PTH levels in the blood also were low at 0.954 picomol/L — normal values range from 1.590-6.893 picomol/mL — suggesting the presence of hypoparathyroidism. In contrast, blood levels of vitamin D were within normal values.
The patient showed a long QT interval, which measures how long the heart’s electrical system takes to recharge between beats, at 470 millisecond. Notably, hypocalcemia is known to both impair heart contractility and prolong the QT interval.
To stabilize the QT interval and calcium levels in the blood, the man was given intravenous (IV, or into-the-vein) supplements with 2 g of calcium hydrochloride, once daily, for four days.
Assessment of blood pH and gases indicated the presence of respiratory alkalosis, which is characterized by low carbon dioxide levels in the blood due to breathing excessively.
C-reactive protein, a marker of inflammation, was higher than normal at 123.60 mg/L. Normal levels are below 10 mg/L.
A complete stabilization of calcium levels was achieved when the IV supplements were replaced by oral supplementation of calcium — at a daily dose of 4 g — and alfacalcidol, a form of vitamin D, at 1 microgram once daily.
At 28 days of inpatient care, the patient’s calcium level improved to 2.90 mmol/L and supplementation was stopped. Two months after hospital admission, PTH also improved to 2.12 picomol/L.
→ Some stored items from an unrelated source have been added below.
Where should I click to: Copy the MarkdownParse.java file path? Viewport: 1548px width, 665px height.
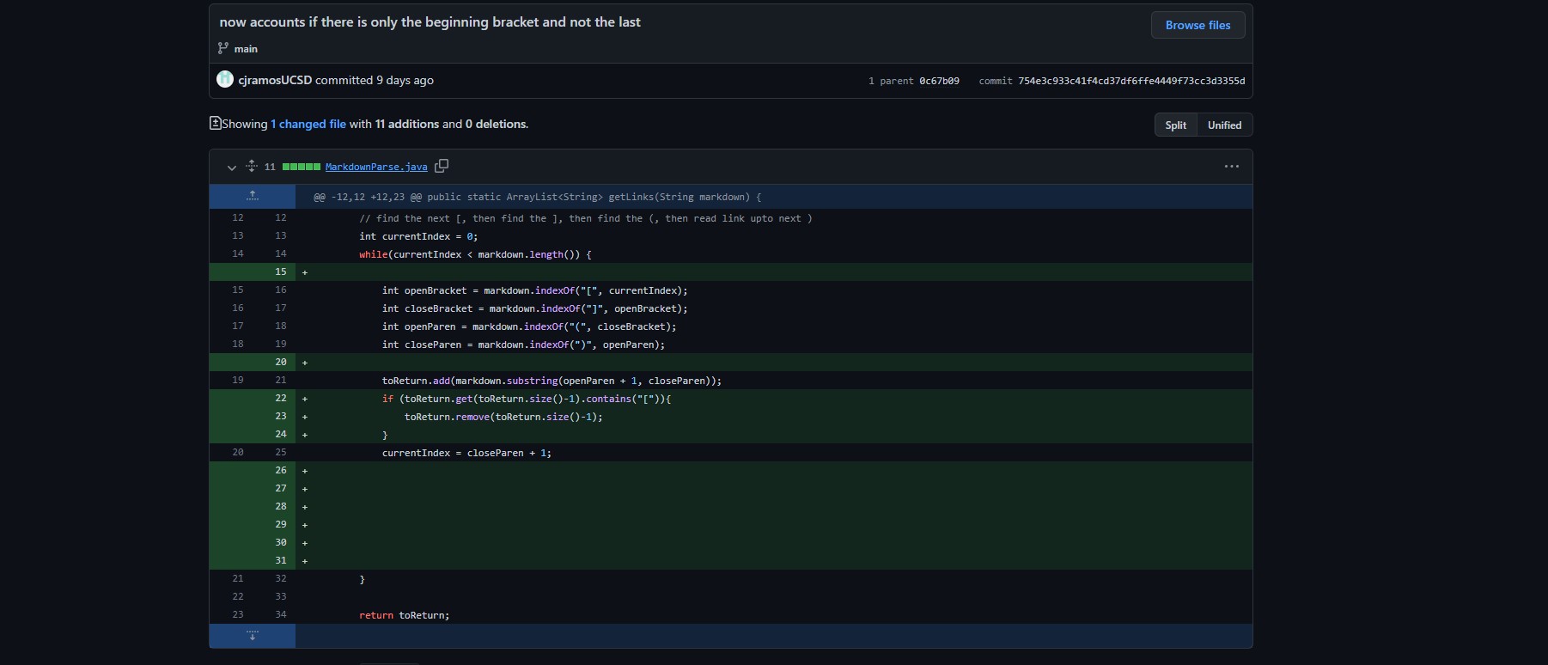pos(442,166)
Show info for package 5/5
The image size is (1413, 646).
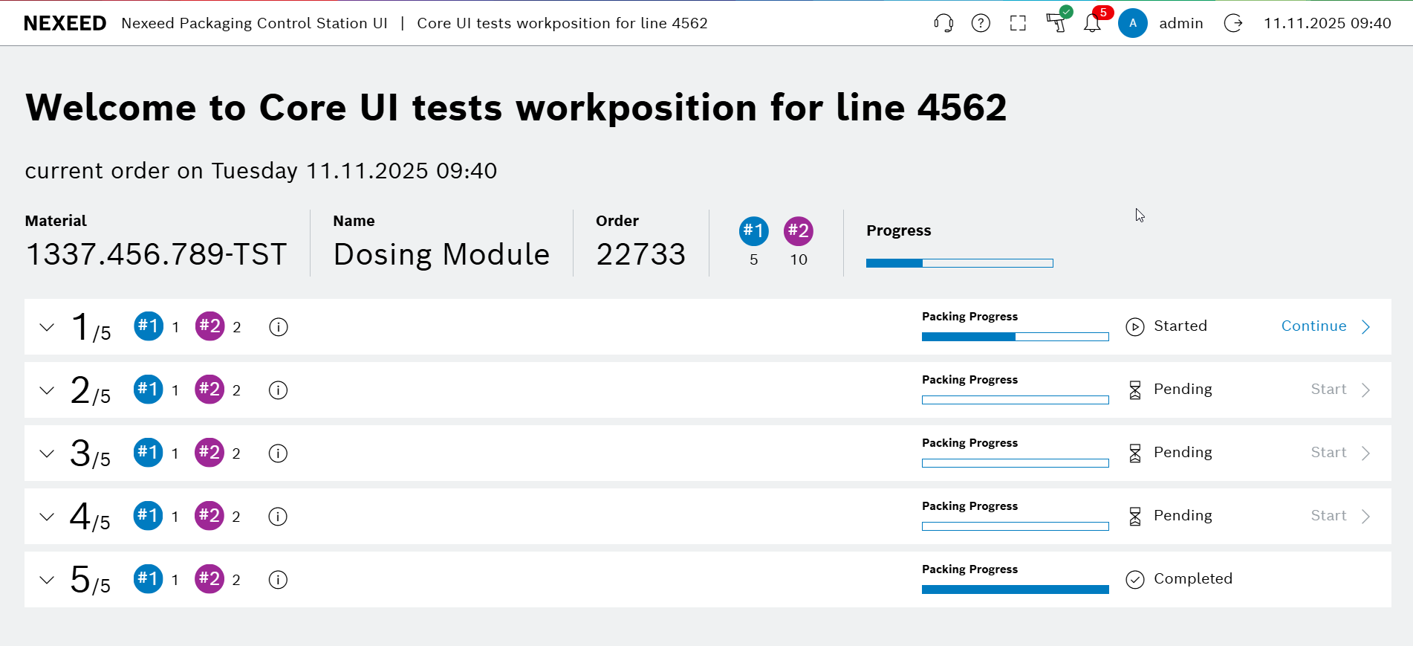pos(278,580)
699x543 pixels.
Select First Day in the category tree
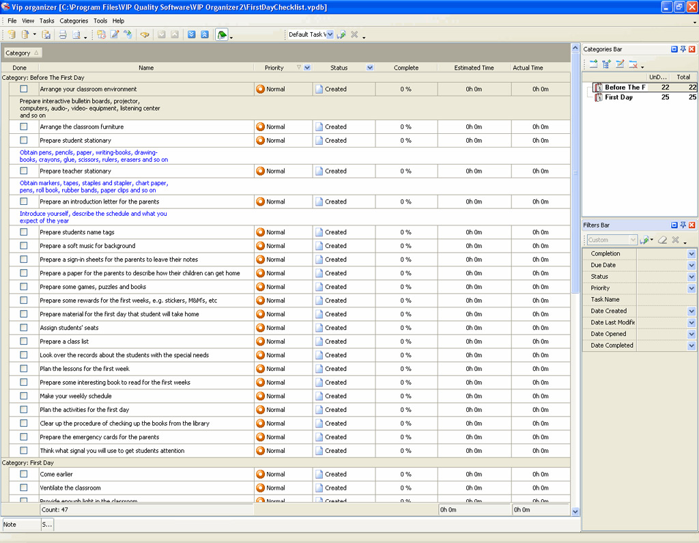[618, 98]
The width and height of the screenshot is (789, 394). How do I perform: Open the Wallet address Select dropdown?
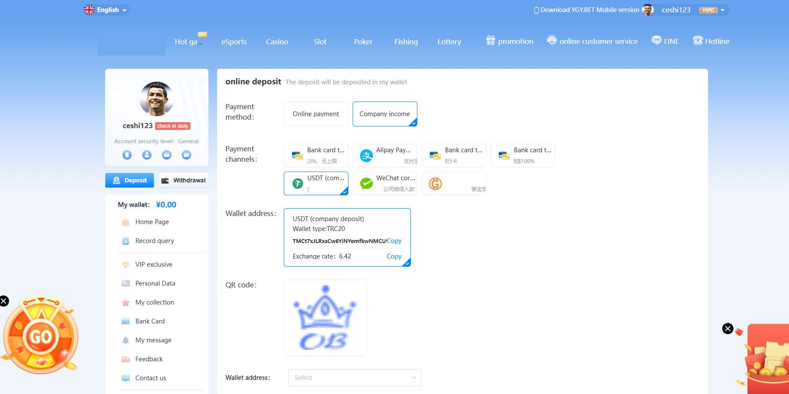354,378
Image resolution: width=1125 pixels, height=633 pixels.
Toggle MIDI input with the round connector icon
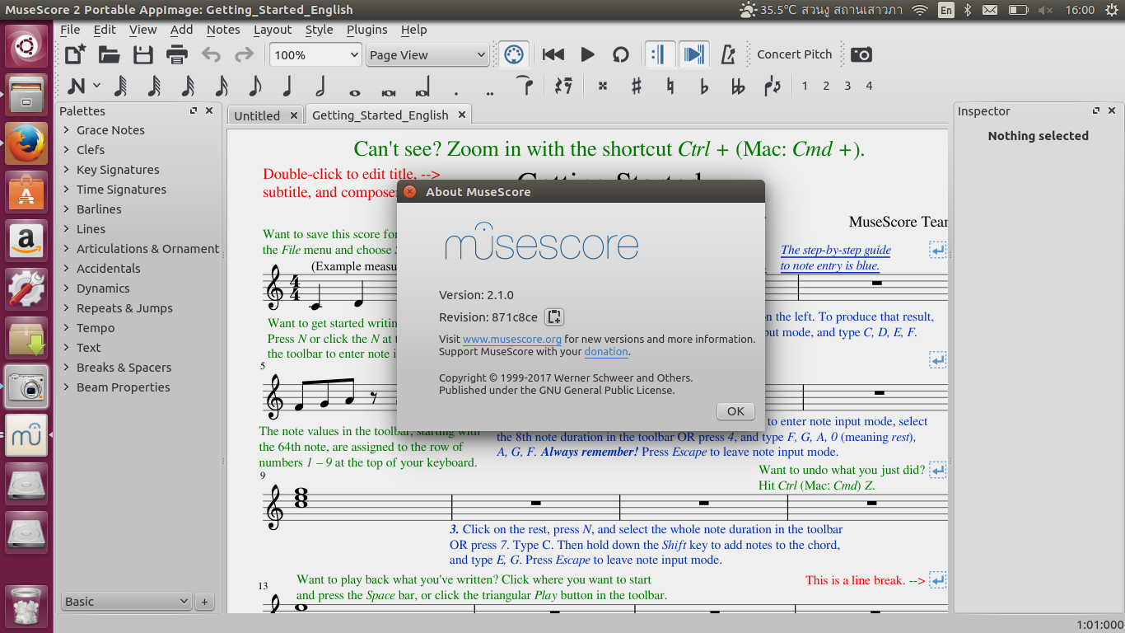click(514, 54)
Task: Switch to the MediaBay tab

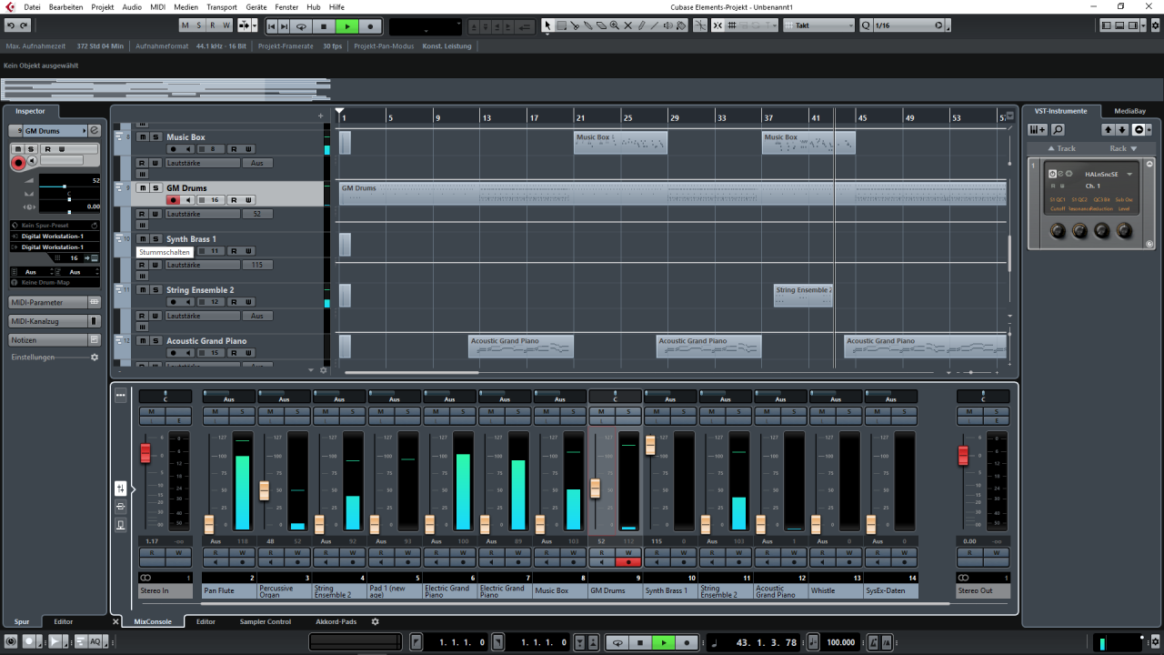Action: 1129,111
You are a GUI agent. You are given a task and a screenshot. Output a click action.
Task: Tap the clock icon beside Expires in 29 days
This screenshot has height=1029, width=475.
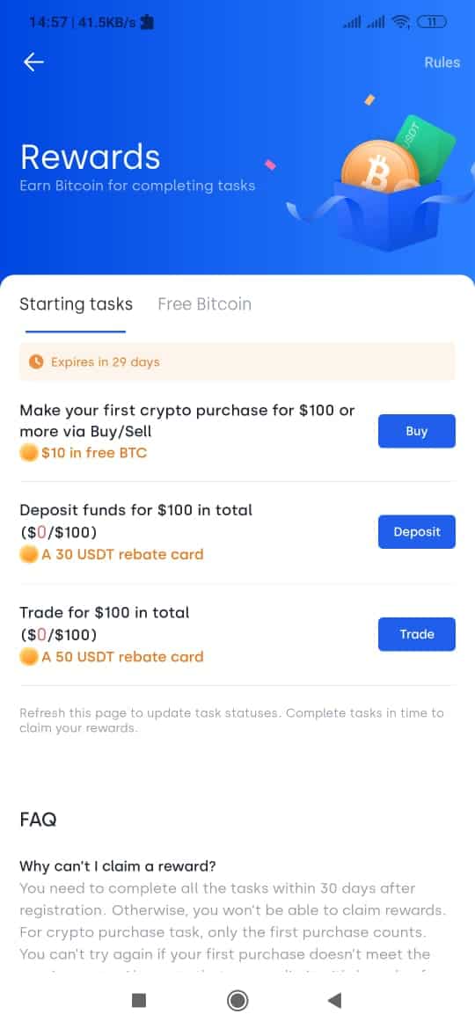tap(36, 361)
Altogether, these findings suggest that this may be a case of deterioration of primary hypoparathyroidism during COVID-19 infection.
Despite prior reports of decompensation of primary hypoparathyroidism in people infected with SARS-CoV-2 (the virus that causes COVID-19), the scientists said no research supports viral infiltration of SARS-Cov-2 in the parathyroid gland.
“This observation should remind us that, although SARS-Cov-2 does not present a known [infection risk] for the parathyroid gland, the severity of the infection can lead to decompensation of pathologies [disorders] that were well tolerated before, even in the absence of vitamin D deficiency,” the scientists wrote.